Directions | Using the listing below, give again exactly the lines from the line with "Instruction: Click the" to the line with "the New file", inclusive, without the pictures.

▼

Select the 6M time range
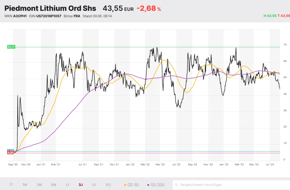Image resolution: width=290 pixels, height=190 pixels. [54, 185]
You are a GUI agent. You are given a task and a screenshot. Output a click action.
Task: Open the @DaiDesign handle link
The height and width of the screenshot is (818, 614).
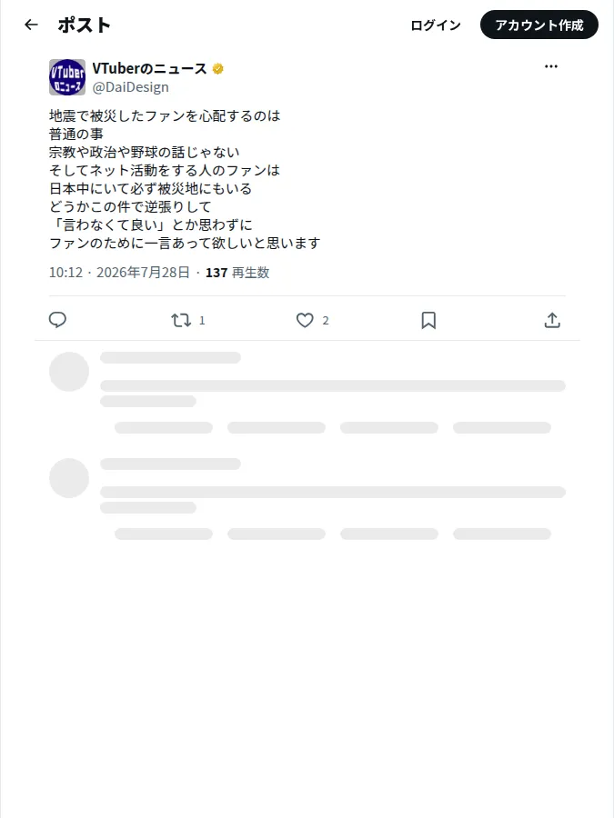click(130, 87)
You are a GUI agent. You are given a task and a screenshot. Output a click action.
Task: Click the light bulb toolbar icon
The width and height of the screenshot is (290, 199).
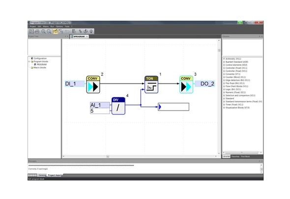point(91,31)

▲
▼

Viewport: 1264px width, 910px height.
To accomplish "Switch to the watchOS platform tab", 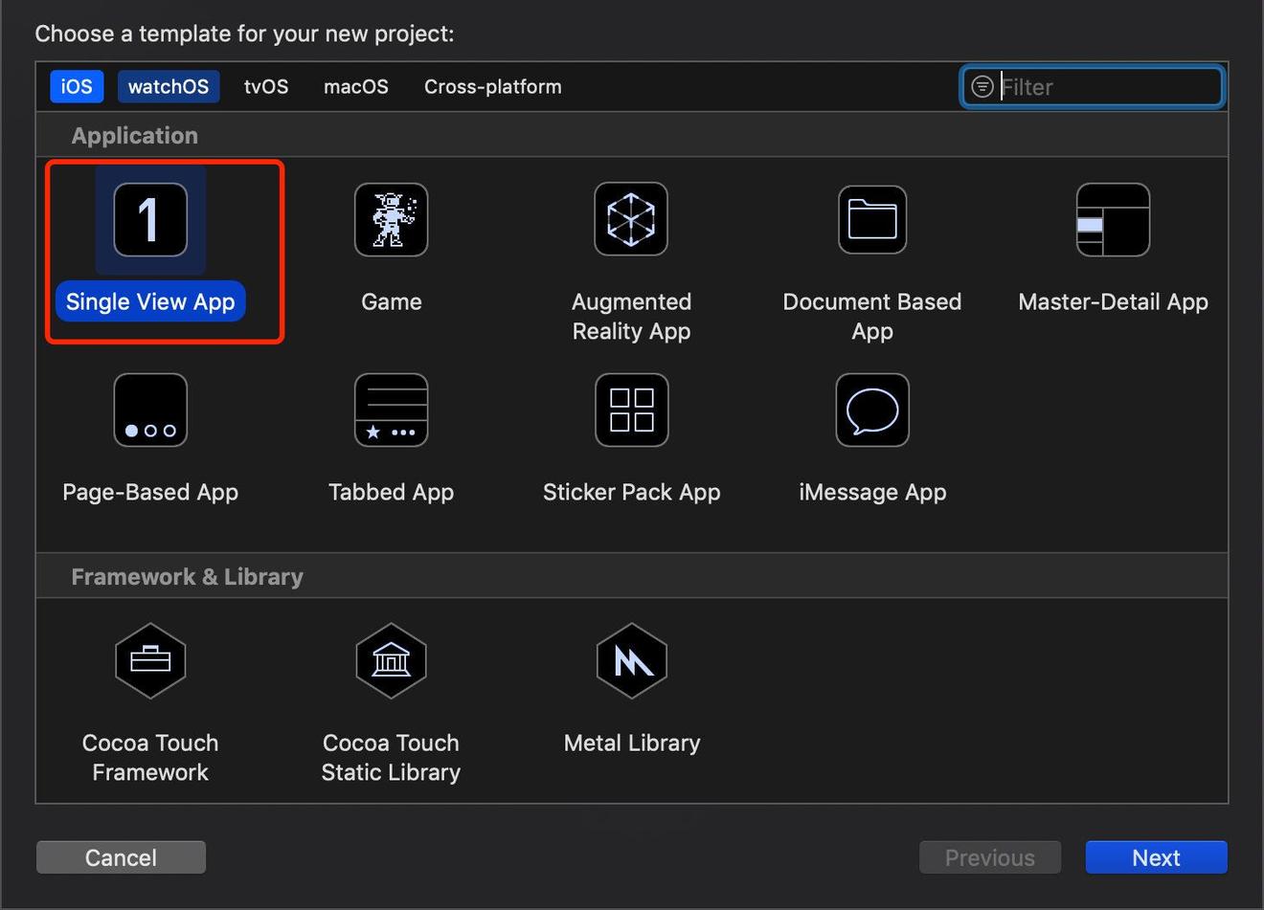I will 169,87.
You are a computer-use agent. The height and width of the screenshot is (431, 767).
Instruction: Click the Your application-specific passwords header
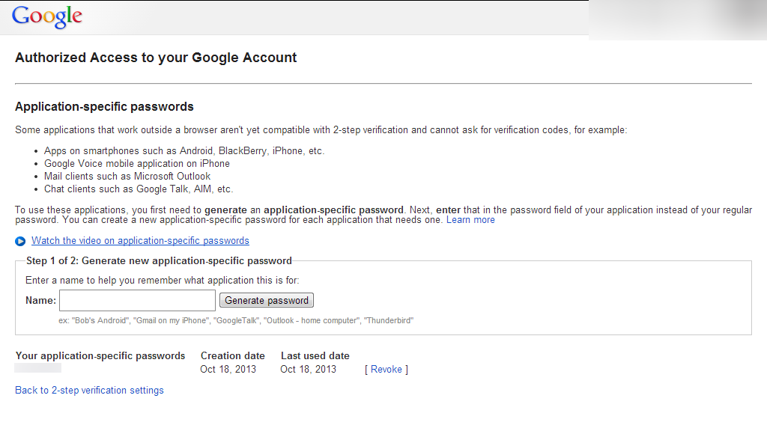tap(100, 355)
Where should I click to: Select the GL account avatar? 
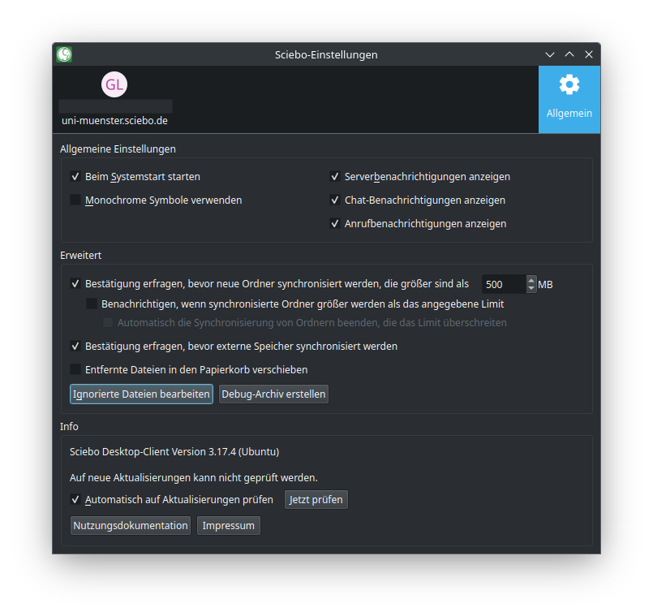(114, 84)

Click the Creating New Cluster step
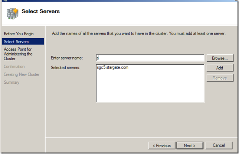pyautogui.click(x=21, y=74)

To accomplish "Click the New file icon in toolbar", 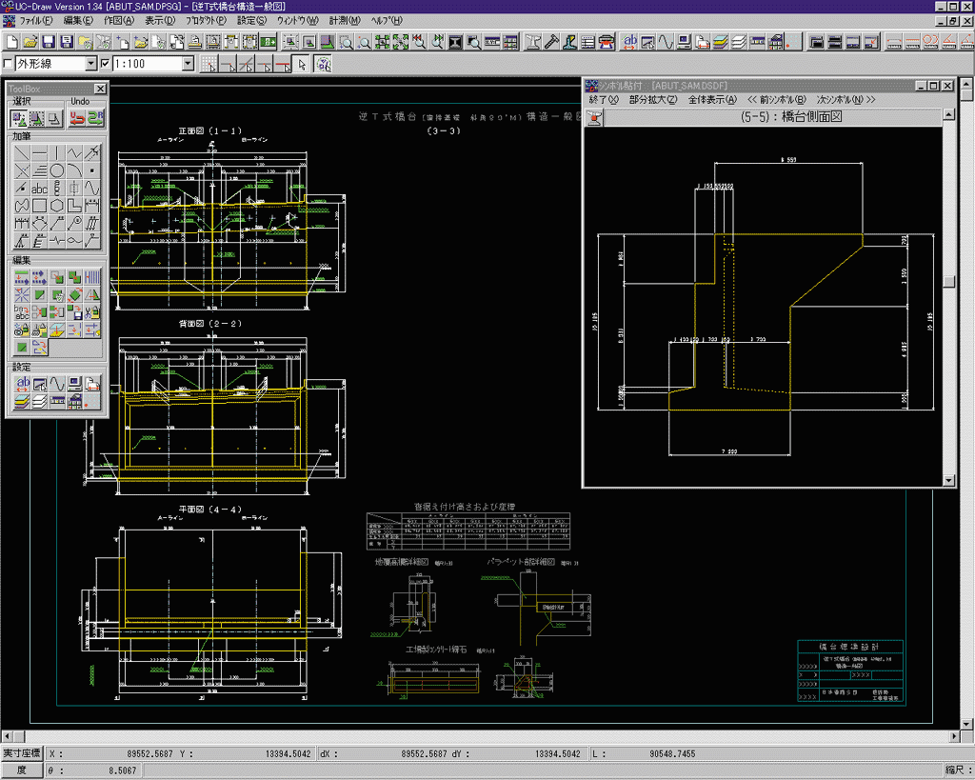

▲
▼

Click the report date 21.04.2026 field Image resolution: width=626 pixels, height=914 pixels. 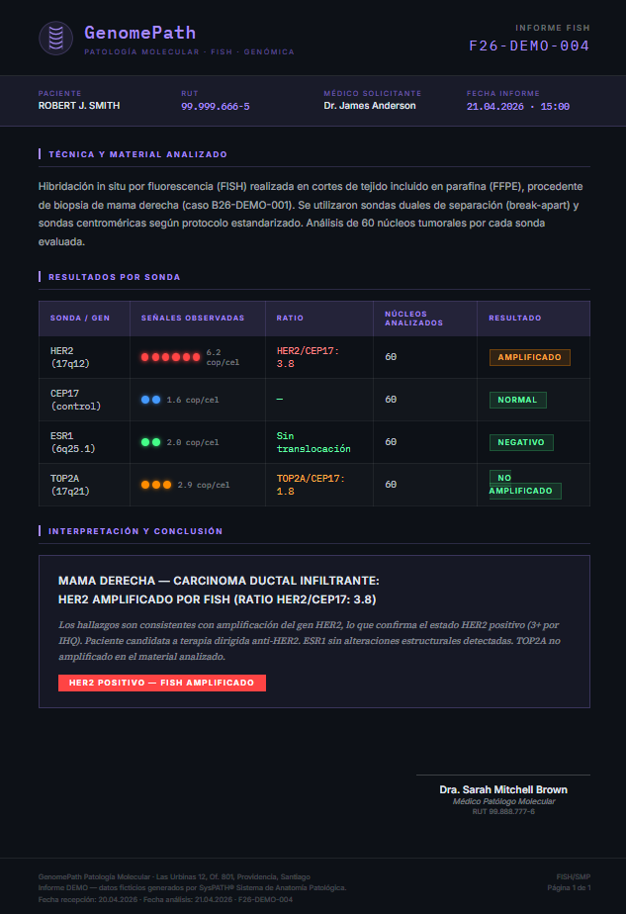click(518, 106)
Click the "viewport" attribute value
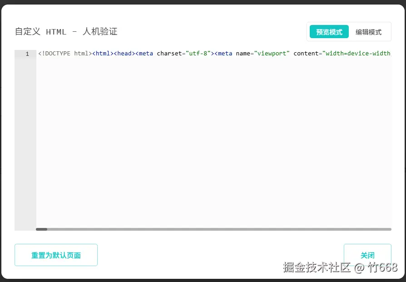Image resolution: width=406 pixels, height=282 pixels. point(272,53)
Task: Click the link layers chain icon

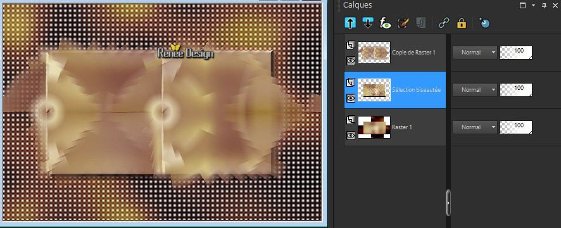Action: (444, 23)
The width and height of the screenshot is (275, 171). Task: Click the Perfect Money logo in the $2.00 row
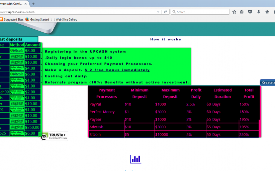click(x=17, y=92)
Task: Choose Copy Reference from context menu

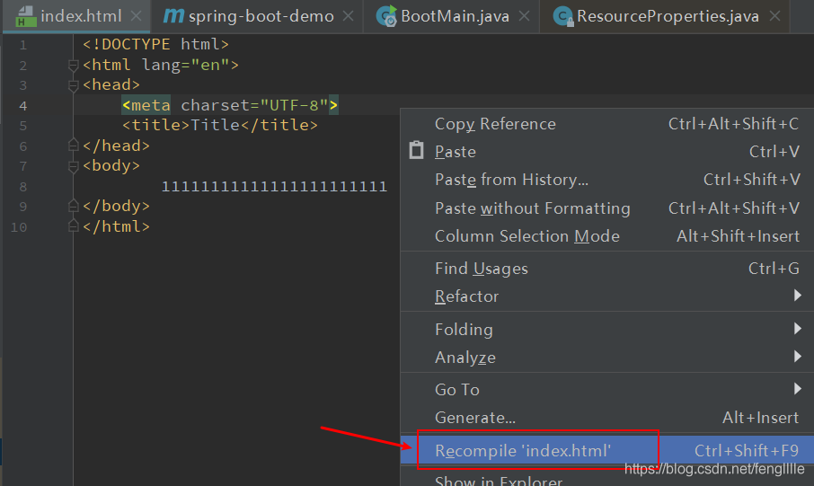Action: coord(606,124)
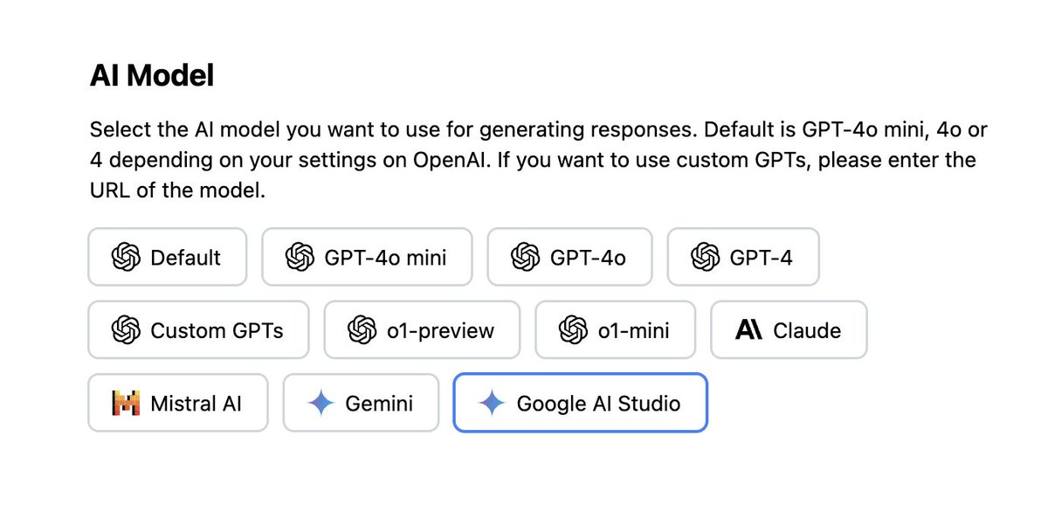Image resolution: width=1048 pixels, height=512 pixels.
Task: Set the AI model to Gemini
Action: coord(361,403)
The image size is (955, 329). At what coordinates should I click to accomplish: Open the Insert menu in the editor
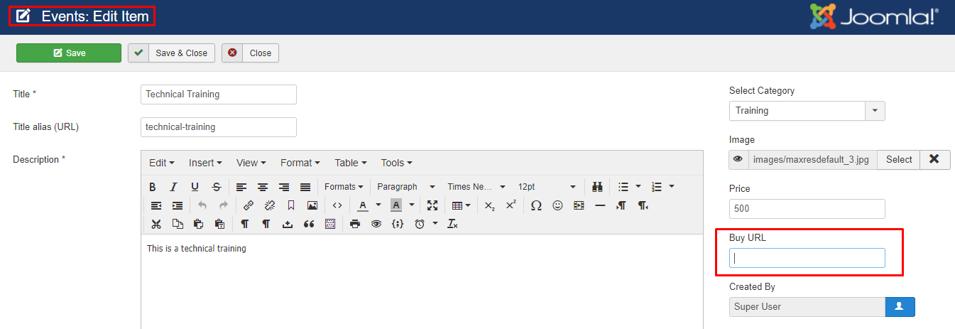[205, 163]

▲

Exercise output |
Instruction: Click the Your application-specific passwords header
tap(100, 355)
Where should I click to: Select the GL account avatar? 
(114, 84)

Click the Creating New Cluster step
pyautogui.click(x=21, y=74)

To accomplish "Click the New file icon in toolbar", 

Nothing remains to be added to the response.